So coming home from my Grandmas house out in the desart of NV in to cali, it was the most beautiful drive. the brown landscape most of the time i think can't pass me fast enough looked so beautiful and i just wanted to go get lost in it. now there are white sands and the dunes and this what looks what i think a mini grand canyon would look. it's a remote little road we take off the main path to get there and it's just so pretty.
that day it rained and i was worried about flash floods but it cleared up before we got on the road but the dark clouds where around with rays of light shinning down.
now at one point of the drive i put lay me down on and though the sun was shineing as soon as the song really started playing it started raining out side and as soon as hope it comes soon came on it cleared up it was amazeing to see nature be in tune with my ipod.

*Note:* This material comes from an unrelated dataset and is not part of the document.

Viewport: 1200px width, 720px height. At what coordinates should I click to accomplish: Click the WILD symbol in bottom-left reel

this reminds me anyone else when listening to lay me down on head phones is annoyed but not really by that bird in the backround? i love that you can hear it raining in the back round but that bird.. grr lol.
but traveling that part really makes me want to get in a car and just go we past many public lands where your allowed just to go off and wander and i never wanted to do that more in my life go far enough where you can't see the main road and sleep for a night. maybe it would be awesome to really tour like that a trip around the states but idk many places don't have public land like the west dose but i really starting to think i want a trip up north i said this tour i would do it but i didn't trust my self to go by my self but now i do, though i think i found friends that would come with me if we planed that we were going to drive.

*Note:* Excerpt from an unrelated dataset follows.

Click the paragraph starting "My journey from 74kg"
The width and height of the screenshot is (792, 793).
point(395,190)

over the past few days i done a lot of thinking i changed a bit when i was gone though i'm so much the same but i'm starting to wonder some big whys with some of the people that are always in my life. and i'm not really sure i like the things i'm noticing but i'm not sure how to change it. i don't know how to make people chance their notion of me and what i do with my life. where others i don't have to say much to they understand a part of it as much as they can if they aren't like one of us that just want to be on the road just to be out. but there are others that see me as something i'm not they see me as a failure yet hate that i have it so easy that i'm allow to go follow a band and stuff but they just don't see it the same way i do. they make chooses in there life that makes it so they are always behide in this world and can't get ahead and they do what they think is fun but you won't find me at a club on a friday night you won't find me going away for a weekend unless i'm going to meet up with people and i was gone for a 6 weeks and stayed 10 nights in hotels thats right i was gone for 45 days and out of those 35 i found a friends house to stay at.

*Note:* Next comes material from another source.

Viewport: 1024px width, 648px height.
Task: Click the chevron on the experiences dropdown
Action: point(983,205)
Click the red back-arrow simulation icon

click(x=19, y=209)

i become to think for next tour if i find someone up to it camping real camping now i wish i could have a camper van but unless they didn't tour for 3-5 years it won't happen on my dime ( at the moment) like almost everywhere a hour or so out of a major city there are places to camp, most of those camps have showers so a tent and what not... it would be cheaper then a hotel i'm pretty sure and on top of that it's just a plan b for when there isn't a friend to stay with though in the winter that wouldn't work so well but it would be a trip for damn sure. i think my major regrate this tour is not driving more up north on the cali part and sleeping on the beach they have some great camp sites up there along the coast an hour out of the way but ... i think worth it. that and not trusting myself on going up there with out a hotel. the veune let girls camp out in the veune that night and i met a girl that would have let me sleep on her dorm room floor it was a lesson to me that i should not get hotels just for me unless i have to i will know someone or find someone or become friends with someone that is willing to put me up for a night lol.
anyways this has become a long ramble, but i'm already saving up for next tour i learned a few lessons this tour again like always and i changed like always so next time around i think i know more of what i will do again and i hope we plan it out a bit better lol to know once we get on the road we won't want to stop i did kinda good this time no last min flights out. though i now always need to remember i have somewhere to stay in minn so if i'm flying out of there i can stay an extra day or two they wouldn't mind me.